(The data)
○ ○ ○ ○ ○

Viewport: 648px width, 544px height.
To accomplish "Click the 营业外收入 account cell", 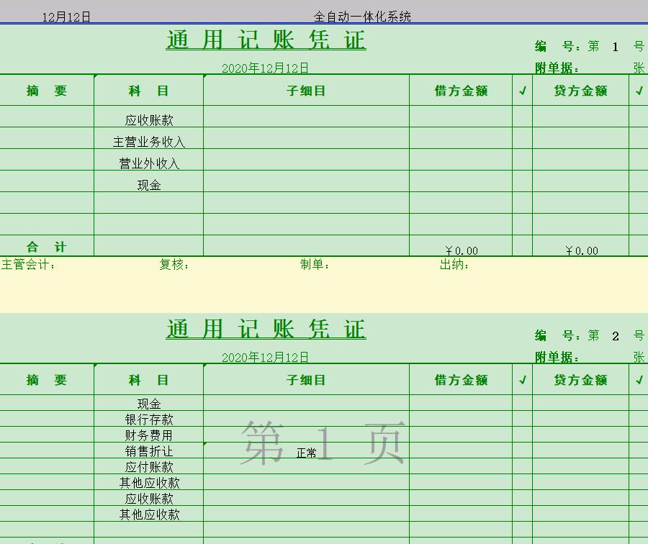I will (x=148, y=163).
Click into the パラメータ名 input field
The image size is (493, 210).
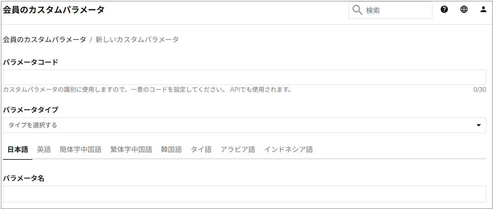[x=244, y=194]
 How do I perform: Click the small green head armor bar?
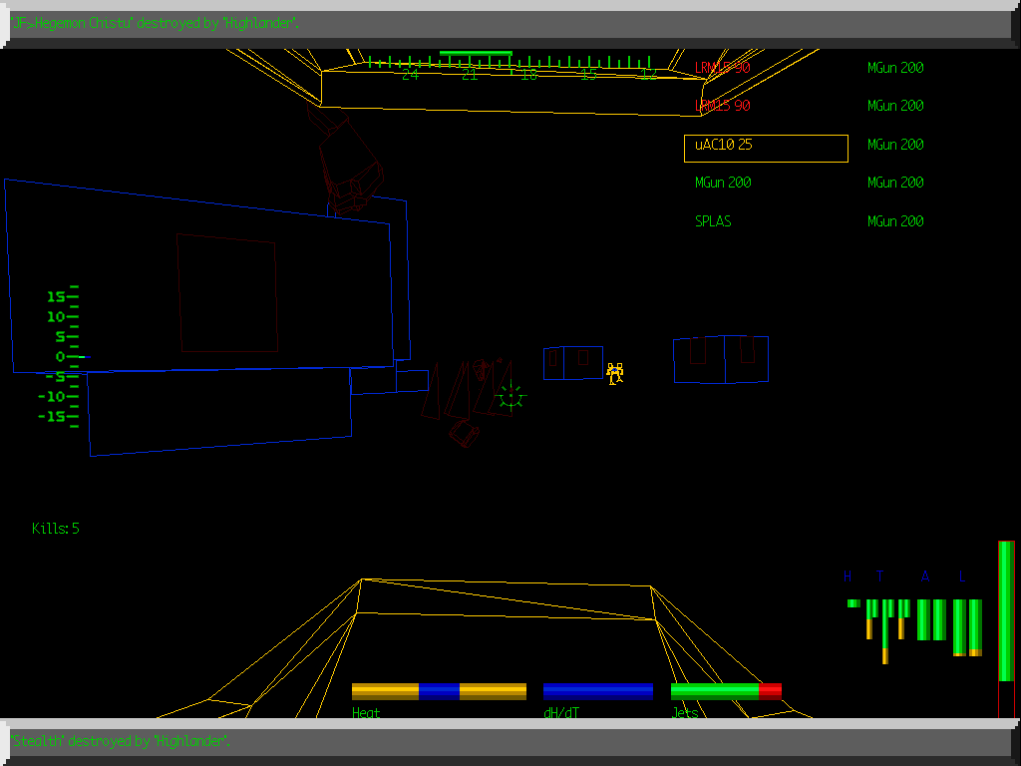tap(852, 603)

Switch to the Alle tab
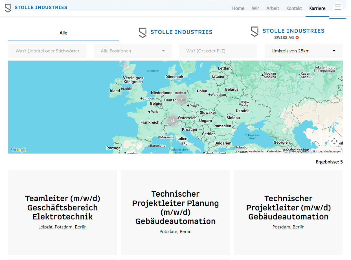pos(63,33)
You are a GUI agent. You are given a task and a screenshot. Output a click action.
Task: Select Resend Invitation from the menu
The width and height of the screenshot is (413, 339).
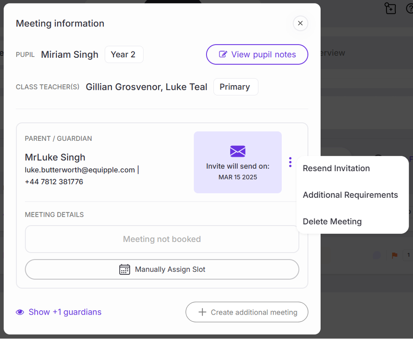click(336, 168)
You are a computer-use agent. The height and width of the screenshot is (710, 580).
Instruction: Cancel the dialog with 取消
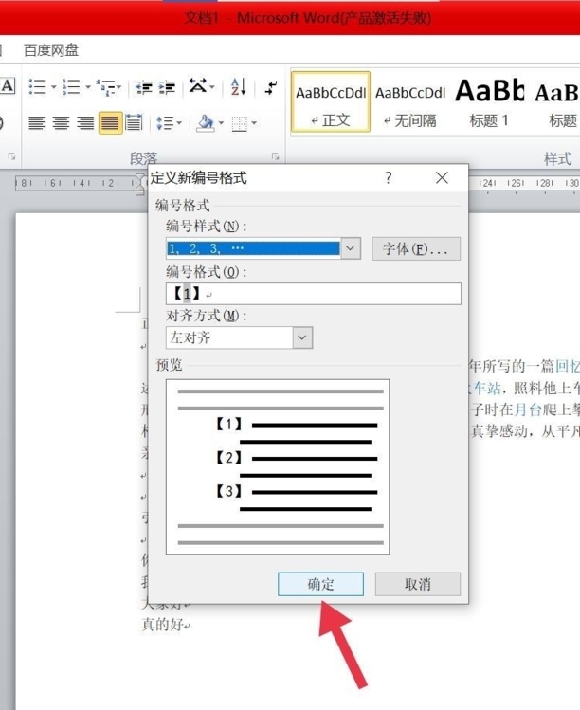pyautogui.click(x=417, y=584)
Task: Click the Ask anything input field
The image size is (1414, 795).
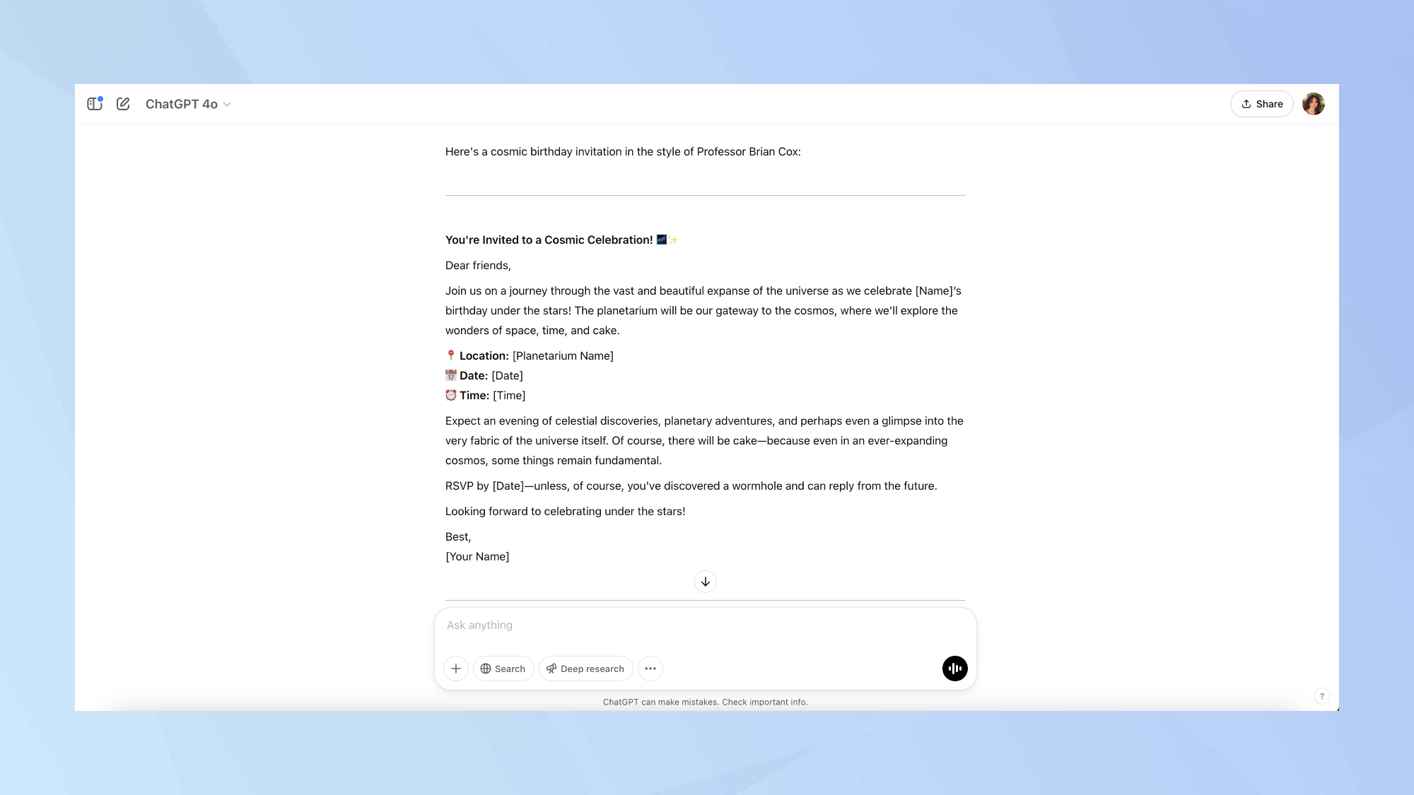Action: tap(706, 625)
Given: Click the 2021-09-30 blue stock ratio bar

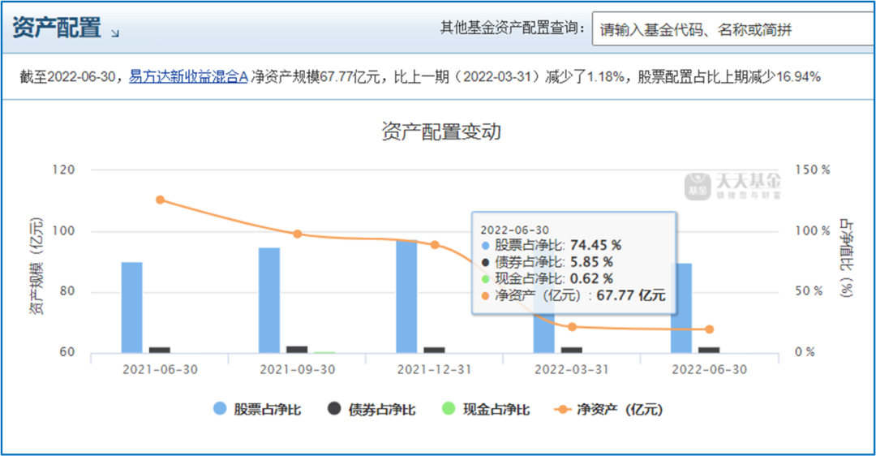Looking at the screenshot, I should [x=269, y=300].
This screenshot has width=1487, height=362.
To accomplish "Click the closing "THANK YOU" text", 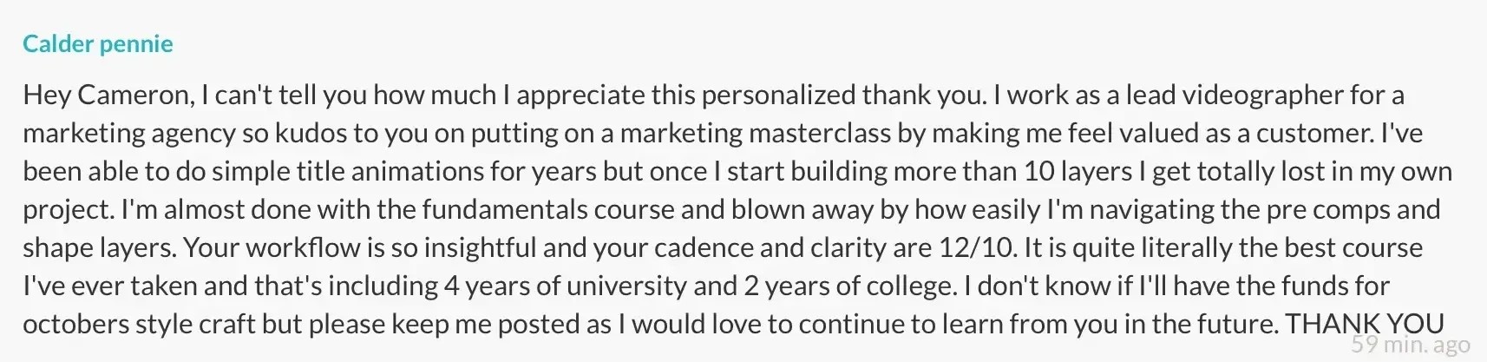I will click(x=1365, y=324).
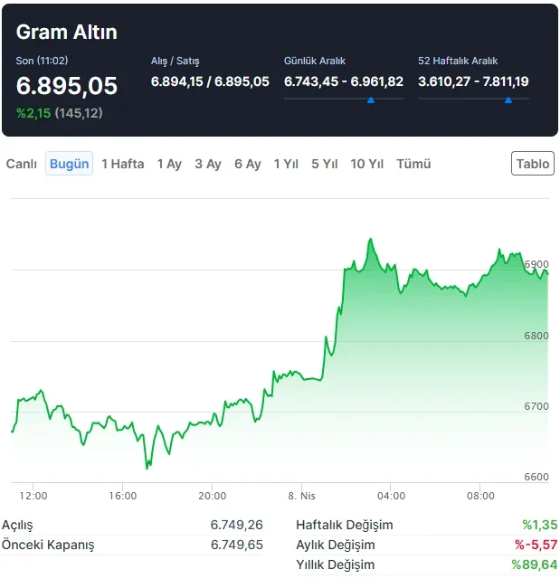Click the chart peak near 6900
Screen dimensions: 560x579
[x=370, y=240]
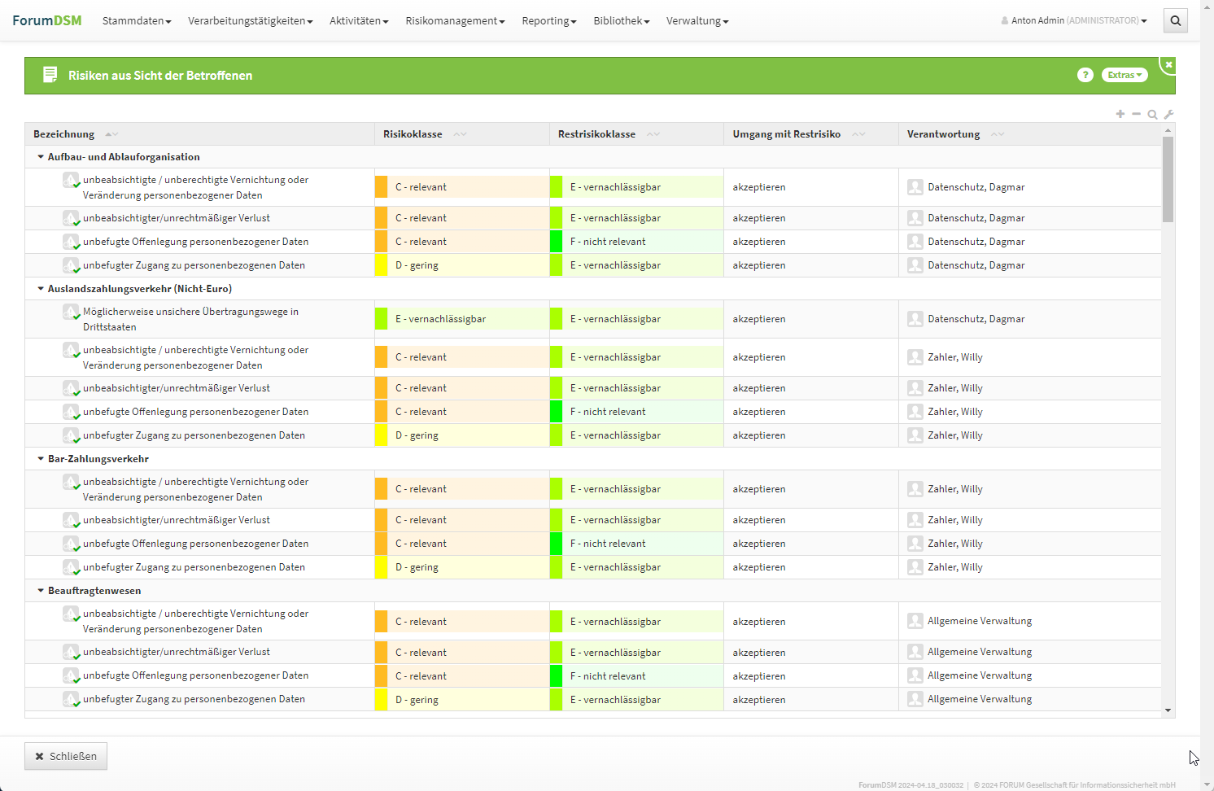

○ ○ ○ ○ ○

(Exercise description)
If a line above includes the word "agent", count it; then give the final number by itself.

(Result below)
2